Die A656, die Heidelberg mit Mannheim verbindet, ist vollkommen verstopft. Julia und ich schlagen uns in den immer wieder aufs Neue merkwürdigen Innenstadtring durch, der aus den »Mannheimer Quadraten« besteht. Falls Du Mannheim nicht kennen solltest: Der Innenstadtring ist eigentlich hufeisenförmig. Der Bogen – bestehend aus Parkring, Luisenring, Friedrichsring und Kaiserring – ist ziemlich genau drei Kilometer lang. Die Bismarckstraße, die mehr oder weniger parallel zum unweit verlaufenden Rhein liegt, verbindet die Hufeisenenden. So weit so unspektakulär. Seltsam wird es erst, wenn man sich durch die Straßen des Hufeisens schlägt: Die Innenstadt Mannheims besteht nämlich nur aus rechteckigen Blocks, wie man sie aus amerikanischen Planstädten kennt. Ich muss gestehen, dass ich lange Zeit davon ausging, dass Mannheim im Krieg so zerstört wurde, dass die Amerikaner das Zentrum komplett neu aufbauen mussten. Diese Theorie ist falsch. Tatsächlich gehen die total langweilig und humorlos angelegten Blocks auf Friedrich IV. von der Pfalz zurück, der von 1583 bis 1610 Pfalzgraf und Kurfürst der Pfalz war.
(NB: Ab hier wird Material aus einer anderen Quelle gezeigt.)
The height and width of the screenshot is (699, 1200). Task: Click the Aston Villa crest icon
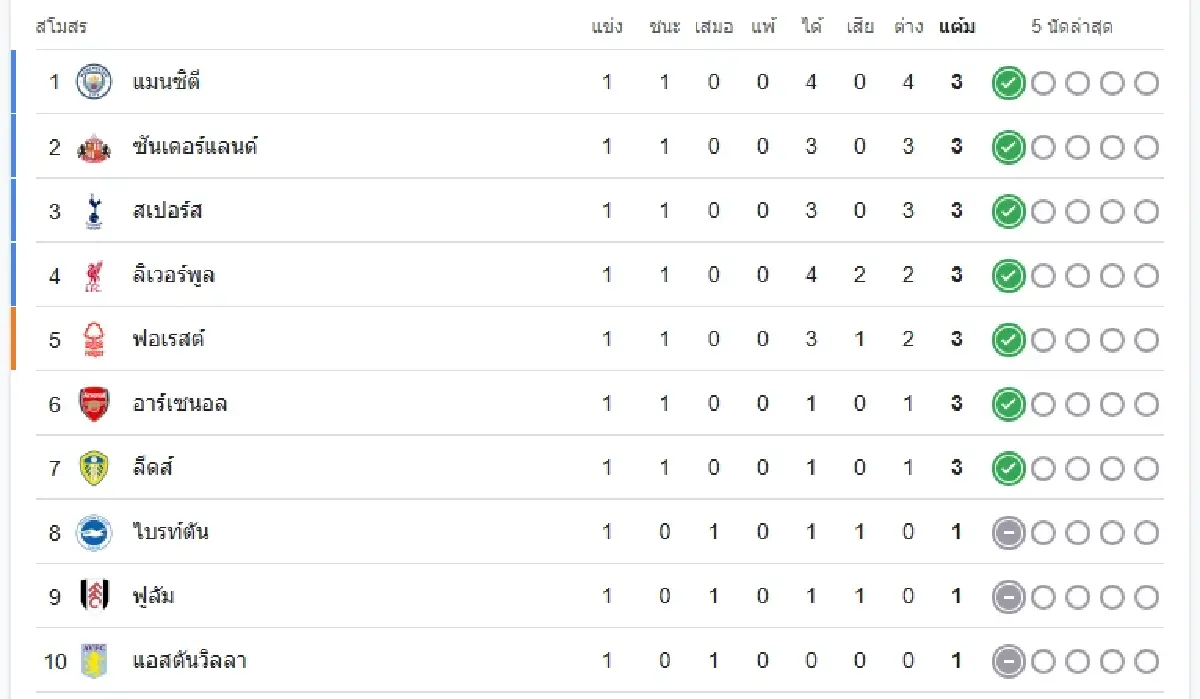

Doch die eigentliche Krönung sind die Straßennamen in den »Quadraten«. Die Straßen heißen nicht etwa Friedrichstraße, Pfalzgasse, Badener Weg oder wie auch immer. Nein, im Zentrum von »Monnem« hat man den Straßen so romantische Namen wie D5, G4 oder U2 verpasst. Kein Witz! So sitze ich am heutigen Nachmittag beispielsweise auf einem an sich ganz hübschen Platz. Einen hübschen Namen hat der Platz jedoch nicht erhalten. Der Platz, der andernorts Marktplatz, Kornplatz, Obermarkt etc. heißen würde, heißt in der Reichsbürger-Naidoo-Stadt trocken und humorlos … G1. Ohne Scheiß. Ich hoffe, dass der Platz unter Mannheimern wenigstens als Wochenmarkt und nicht als G1 bezeichnet wird. Falls Du, hochwohlgenährter Leser, Mannheimer bist, kannst Du mich sehr gerne darüber aufklären, wie ihr Badenser die Straßen und Plätze Eures Zentrums unter Euch nennt.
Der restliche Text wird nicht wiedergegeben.